> [WHAT YOU ARE ASKED TO DO]:
Scan the data below for the string "arrows". Show every line where it turns up.

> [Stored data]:
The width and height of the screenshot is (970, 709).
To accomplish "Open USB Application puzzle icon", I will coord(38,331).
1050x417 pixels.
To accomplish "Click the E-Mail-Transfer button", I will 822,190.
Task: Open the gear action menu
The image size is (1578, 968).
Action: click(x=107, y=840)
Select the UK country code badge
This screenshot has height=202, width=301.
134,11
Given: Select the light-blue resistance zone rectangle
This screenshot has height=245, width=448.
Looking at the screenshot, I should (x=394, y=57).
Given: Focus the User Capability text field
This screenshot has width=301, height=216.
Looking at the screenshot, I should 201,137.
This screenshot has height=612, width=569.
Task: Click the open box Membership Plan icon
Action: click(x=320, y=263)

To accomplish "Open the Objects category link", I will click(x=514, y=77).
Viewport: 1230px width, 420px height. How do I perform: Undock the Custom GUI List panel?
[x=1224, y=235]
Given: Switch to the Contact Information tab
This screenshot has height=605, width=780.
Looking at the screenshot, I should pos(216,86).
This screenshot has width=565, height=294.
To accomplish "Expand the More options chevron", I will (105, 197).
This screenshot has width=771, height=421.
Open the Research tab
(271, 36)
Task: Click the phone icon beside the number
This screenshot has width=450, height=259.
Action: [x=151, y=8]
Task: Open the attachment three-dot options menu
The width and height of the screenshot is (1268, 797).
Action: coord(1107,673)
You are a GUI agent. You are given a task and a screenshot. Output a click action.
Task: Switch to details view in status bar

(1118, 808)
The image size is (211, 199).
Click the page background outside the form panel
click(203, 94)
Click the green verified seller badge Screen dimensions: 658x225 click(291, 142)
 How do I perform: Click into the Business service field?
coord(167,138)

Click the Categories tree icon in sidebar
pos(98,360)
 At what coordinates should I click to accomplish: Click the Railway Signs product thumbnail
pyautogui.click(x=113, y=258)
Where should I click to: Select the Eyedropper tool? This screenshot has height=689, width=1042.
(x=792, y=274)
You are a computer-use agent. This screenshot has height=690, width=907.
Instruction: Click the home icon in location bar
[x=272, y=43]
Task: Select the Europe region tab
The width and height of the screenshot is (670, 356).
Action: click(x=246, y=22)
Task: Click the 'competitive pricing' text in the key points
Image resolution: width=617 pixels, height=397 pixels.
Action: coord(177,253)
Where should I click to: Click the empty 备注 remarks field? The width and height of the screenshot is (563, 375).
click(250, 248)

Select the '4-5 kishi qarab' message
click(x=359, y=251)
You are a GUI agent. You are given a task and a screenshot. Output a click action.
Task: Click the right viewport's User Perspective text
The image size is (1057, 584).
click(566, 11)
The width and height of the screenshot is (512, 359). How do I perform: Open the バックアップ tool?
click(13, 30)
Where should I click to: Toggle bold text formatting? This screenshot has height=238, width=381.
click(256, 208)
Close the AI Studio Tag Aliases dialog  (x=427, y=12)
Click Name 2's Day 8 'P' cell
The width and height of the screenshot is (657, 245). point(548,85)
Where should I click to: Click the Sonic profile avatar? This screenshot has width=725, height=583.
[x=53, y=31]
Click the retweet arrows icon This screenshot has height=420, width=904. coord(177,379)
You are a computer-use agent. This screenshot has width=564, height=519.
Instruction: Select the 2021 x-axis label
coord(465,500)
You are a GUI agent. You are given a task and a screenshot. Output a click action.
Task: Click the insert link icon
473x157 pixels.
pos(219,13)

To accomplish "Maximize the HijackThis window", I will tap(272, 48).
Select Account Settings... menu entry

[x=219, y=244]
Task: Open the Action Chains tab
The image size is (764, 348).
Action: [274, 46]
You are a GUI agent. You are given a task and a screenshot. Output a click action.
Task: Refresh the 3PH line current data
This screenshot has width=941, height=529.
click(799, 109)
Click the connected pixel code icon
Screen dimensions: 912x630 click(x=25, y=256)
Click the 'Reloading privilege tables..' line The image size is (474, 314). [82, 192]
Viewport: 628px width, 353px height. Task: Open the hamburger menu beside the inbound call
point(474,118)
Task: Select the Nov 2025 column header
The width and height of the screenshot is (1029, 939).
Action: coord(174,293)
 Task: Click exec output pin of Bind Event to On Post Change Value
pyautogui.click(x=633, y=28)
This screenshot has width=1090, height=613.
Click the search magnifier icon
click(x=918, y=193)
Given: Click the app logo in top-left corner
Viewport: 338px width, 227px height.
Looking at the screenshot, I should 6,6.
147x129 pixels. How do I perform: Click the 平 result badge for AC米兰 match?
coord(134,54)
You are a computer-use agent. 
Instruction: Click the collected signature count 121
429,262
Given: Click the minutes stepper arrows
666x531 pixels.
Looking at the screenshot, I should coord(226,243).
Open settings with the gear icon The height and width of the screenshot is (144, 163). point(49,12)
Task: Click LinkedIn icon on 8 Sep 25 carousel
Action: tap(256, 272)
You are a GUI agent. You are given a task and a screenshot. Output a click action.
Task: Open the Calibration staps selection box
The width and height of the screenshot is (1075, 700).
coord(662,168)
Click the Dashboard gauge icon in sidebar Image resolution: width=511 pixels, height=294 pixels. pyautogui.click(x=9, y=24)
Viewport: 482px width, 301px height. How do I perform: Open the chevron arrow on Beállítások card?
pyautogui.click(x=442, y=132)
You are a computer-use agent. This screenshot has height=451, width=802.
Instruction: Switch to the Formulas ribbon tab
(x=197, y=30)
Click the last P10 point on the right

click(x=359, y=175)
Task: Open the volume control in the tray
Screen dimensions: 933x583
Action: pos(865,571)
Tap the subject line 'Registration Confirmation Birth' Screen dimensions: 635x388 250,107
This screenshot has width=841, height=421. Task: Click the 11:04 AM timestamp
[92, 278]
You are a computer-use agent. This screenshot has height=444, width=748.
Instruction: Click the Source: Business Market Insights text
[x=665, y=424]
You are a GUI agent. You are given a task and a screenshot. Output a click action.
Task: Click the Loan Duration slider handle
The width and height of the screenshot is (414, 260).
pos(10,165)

> [ANSWER TO THE EXERCISE]:
Click the retweet arrows icon This screenshot has height=420, width=904. coord(177,379)
Given: Click the minutes stepper arrows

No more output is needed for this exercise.